On balance and having learnt much myself over the past year, I concur with this view about the IMF. Wouldn’t it be nice if one day soon it relocated from Washington to (say) Istanbul. One might call it the half-way house in a changed world?

6th October 09 – G20 prognosticates and procrastinates

The meeting of the G20 nations (which is to replace the G8 forum as the world’s leading economic master) in Pittsburgh – see yesterday’s diary entry – decided that their banks will be forced to more than double levels of capital reserves for the riskier parts of their operations. But, the meeting stopped short of placing specific minimum requirements for both liquidity and capital.

The Basel Committee on Banking Supervision will be asked to draft new rules on liquidity and capital reserves by the end of this calendar year. The stated objective is to strengthen the global banking system to withstand future shocks and make it less likely that sovereign government resources will be called upon.

The conduit for details was the Financial Stability Board (FSB). It’s final report said in relation to capital requirements that banks should be retaining profits now to meet future capital needs and to achieve this by a combination of:-
• Restricting dividends to shareholders
• Ceasing the practice of share buy-backs
• Limiting compensation packages for its top managers (see yesterday’s entry).

In relation to trading activities, banks were instructed to ensure that the capital held to cover positions should probably double by the end of next year. The outcome would be a greatly improved Capital 1 tier ratio. The Basel framework will also require banks to be counter-cyclical by building capital reserves in the good times to provide a buffer for the bad.

On bank liquidity, the Basel committee will draft rules for a minimum global liquidity ratio to be applied across international borders. There was more. Accounting standards are to be strengthened and over-the-counter trading is to be watched more closely. Also, a system of peer reviews of regulations and standards is to come into play.

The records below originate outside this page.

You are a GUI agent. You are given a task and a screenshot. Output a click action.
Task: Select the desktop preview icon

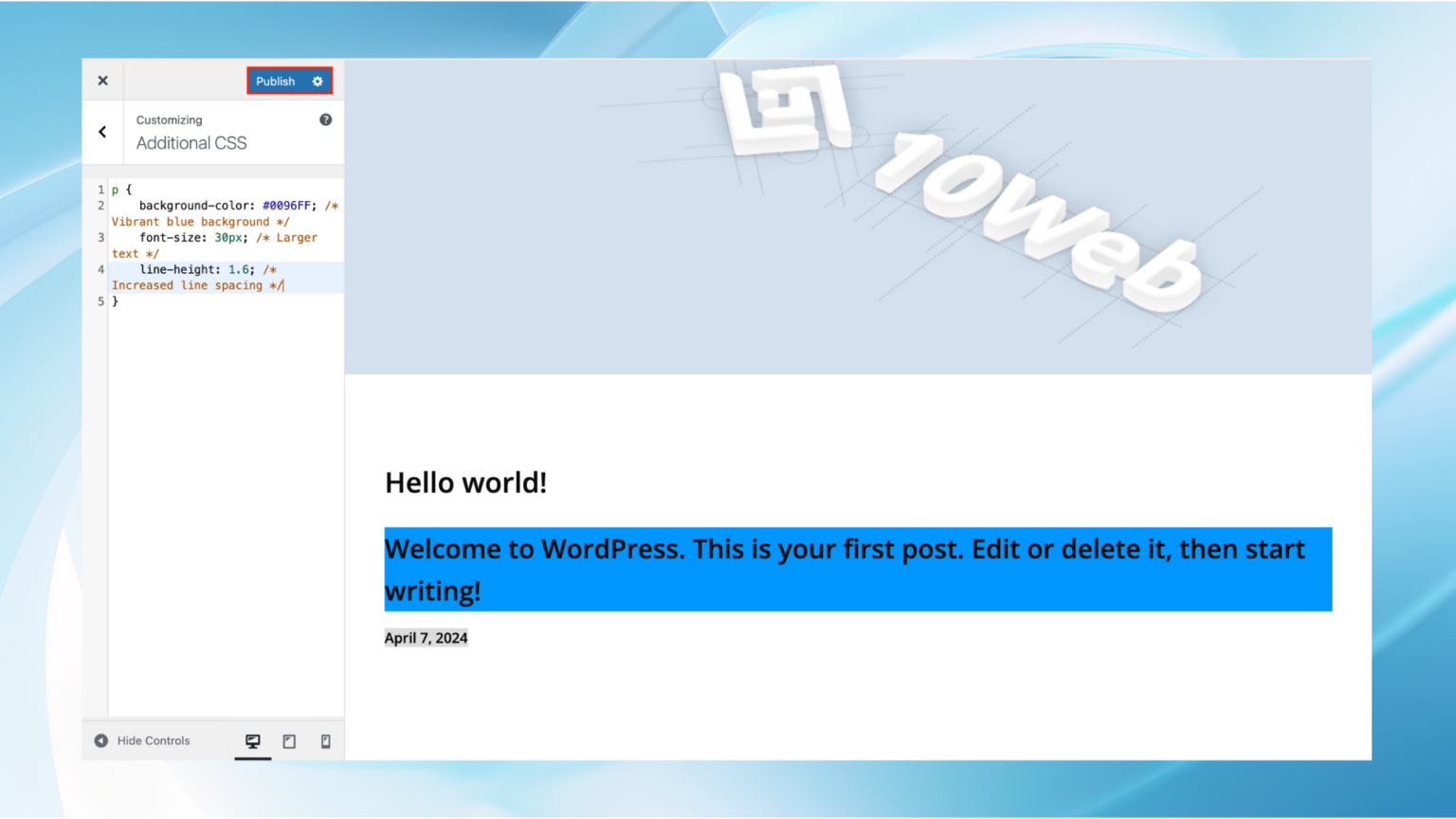coord(252,740)
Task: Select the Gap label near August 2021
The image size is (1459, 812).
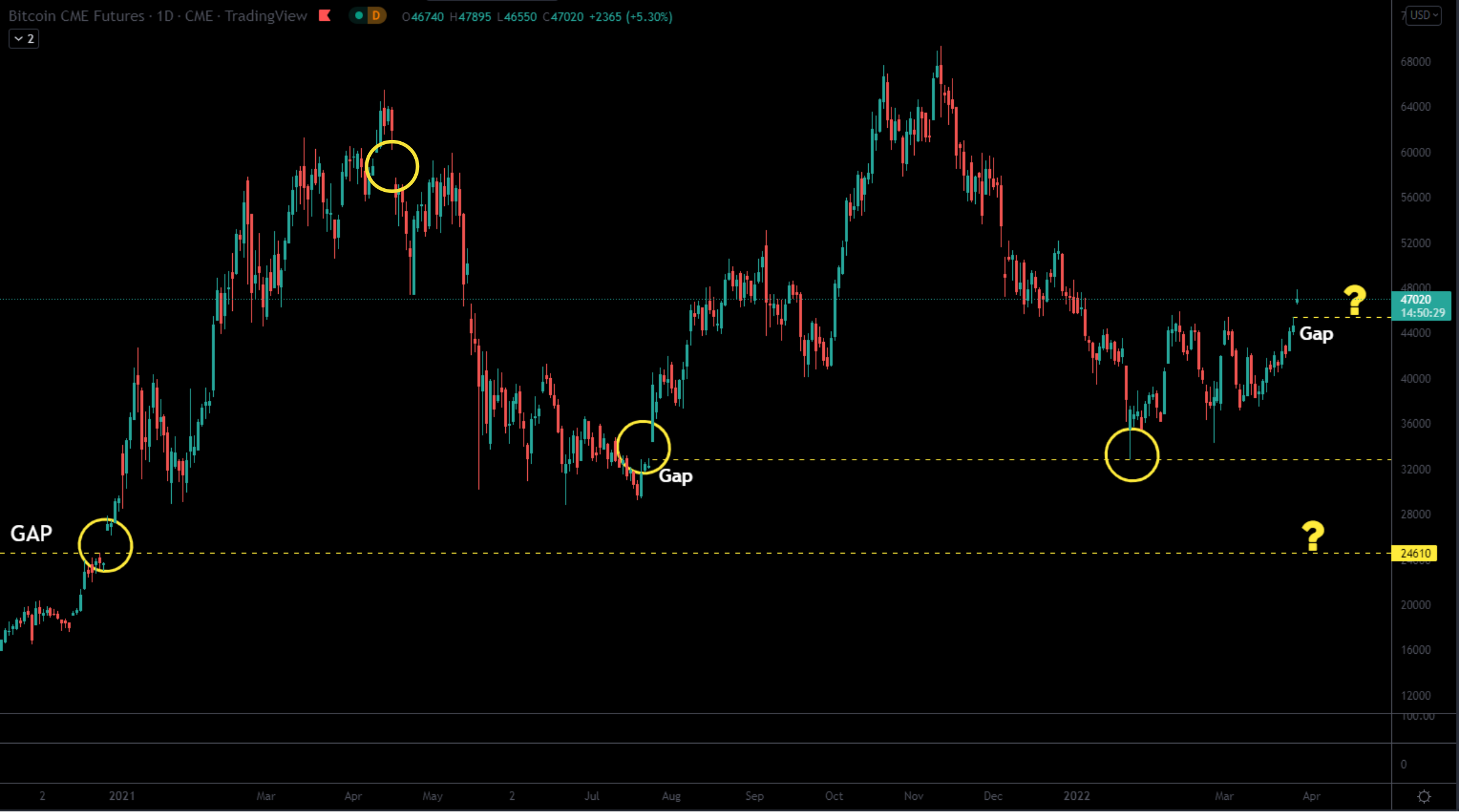Action: pyautogui.click(x=675, y=475)
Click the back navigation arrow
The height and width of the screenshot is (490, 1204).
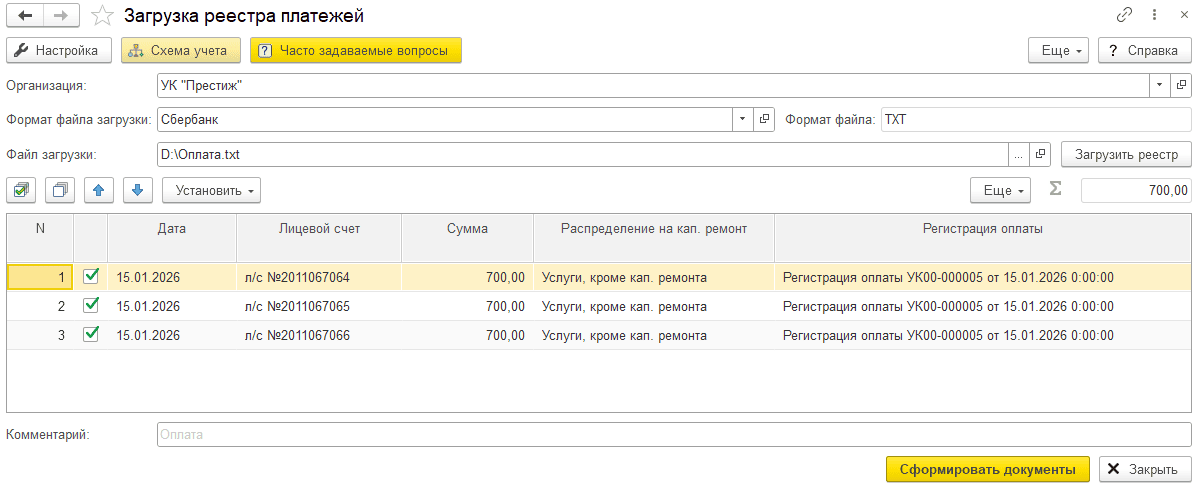click(x=25, y=16)
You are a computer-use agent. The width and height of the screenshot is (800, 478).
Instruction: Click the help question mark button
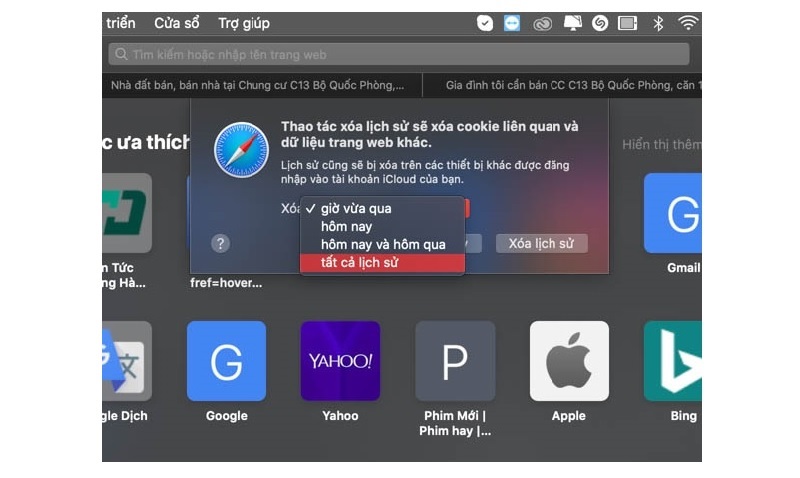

Some commentators wondered how any of this would bear fruit without countries at least discussing the issue of conflicting currency levels. It seems poignant that in the final communiqué no mention was made of the imbalance between the Chinese yuan and the US dollar.

Procrastination is not only the thief of time but maybe of economic progress too.

5th October 09 – Delightful damp squib

Like so many long drawn-out sagas, it all ended like a damp squib and much to the delight of the London and New York non-retail bankers. It is another of these “us and them” stories that eke out from the intended reforms aimed at making sure the credit crisis never reappears. The “us” of course is the UK and US financial market interests so vital to overall GDP in Britain and America and the “them” are France and Germany who want Paris and Frankfurt in the toppling zone.

The long and winding road can be summarised as the two mainland European states wanting to hang the evil bankers from the nearest and highest yardarm whilst the UK and US want a brain industry largely in tact if somewhat shackled. And it’s ironic that the place of decision was founded in 1758, named after a British prime minister and not on neutral ground. Not a good omen for modern France and Germany.

The G20 group of nations meeting in Pittsburgh allowed city traders to avoid the threatened curbs on their remuneration and instead agreed to align compensation packages to long-term risk and not impose specific caps on bonuses. The final communiqué made a firm pledge to bring bankers’ pay in line with institutional performance and ensure that loss-making and government-backed banks do not continue to pay out large sums based upon short-term results. The three bans committed to were:-
• Multi-year guaranteed pay deals
• The inability to claw-back bonuses if future losses ensue
• Pay not aligned to risk.

If I was an erstwhile highly-paid city banker/trader, I would be shaking in my moleskin shoes and cashmere jacket. Implementation old boy, implementation.